Platinum complexes having redox-active PPh2CCFc and/or CCFc as terminal or bridging ligands

Abstract

A series of heteronuclear-Pt(II) complexes containing ferrocenylethynyl units linked directly (Pt–CCFc) or through a phosphorous atom (Pt-PPh₂CCFc) to the platinum center is reported. The reaction of derivative [cis-Pt(R_F)₂(PPh₂CCFc)₂] (R_F = C₆F₅) 1 with the solvate complex [cis-Pt(R_F)₂(thf)₂] leads to the formation of an asymmetrical heteronuclear diplatinum complex [{Pt(R_F)₂(μ-1κP:2η²-PPh₂CCFc)₂}Pt(R_F)₂] 9 having the “cis-Pt(R_F)₂” fragment coordinated to the triple bonds of both ferrocenylethynylphosphine units, while treatment of [cis-Pt(CCFc)₂(PPh₂CCR)₂] (R = Fc 5a, Ph 5b, tBu 5c) with the same solvate [cis-Pt(R_F)₂(thf)₂], affords double ferrocenylacetylide-bridged diplatinum systems [{Pt(PPh₂CCR)₂(μ-η¹:η²-CCFc)₂}Pt(R_F)₂] 10. The solid-state structures of [cis/trans-Pt(R_F)₂(PPh₂CCFc)₂] 1/2, [cis-Pt(R_F)₂(PPh₂CCFc)(tht)] 3 (tht = tetrahydrothiophene), [{Pt(R_F)₂(μ-1κP:2η²-PPh₂CCFc)₂}Pt(R_F)₂] 9 and [{Pt(PPh₂CCtBu)₂(μ-η¹:η²-CCFc)₂}Pt(R_F)₂] 10c have been determined by X-ray diffraction methods.
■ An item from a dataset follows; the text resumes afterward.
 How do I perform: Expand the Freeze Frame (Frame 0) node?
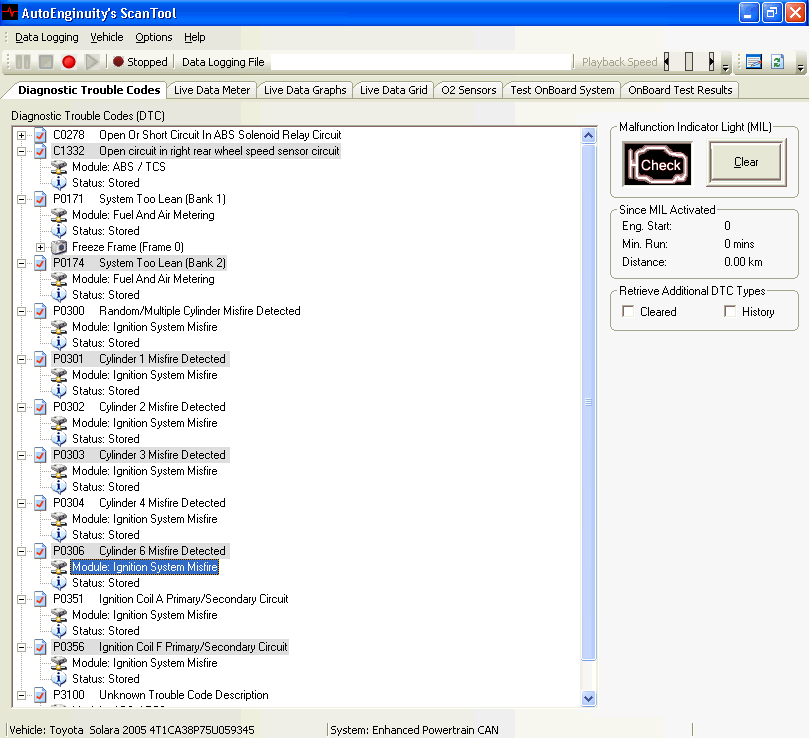41,247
The electronic spectra and the electrochemical behaviour of all monoplatinum derivatives are discussed, showing a different extent of interaction between the remote ferrocenyl groups when they belong to PPh₂CCFc or CCFc ligands. For the diplatinum systems 9 and 10, containing bridging (κP:η²-PPh₂CCFc 9) or (η¹:η²-CCFc 10) ligands, their electrochemical properties were also compared with the parent precursors.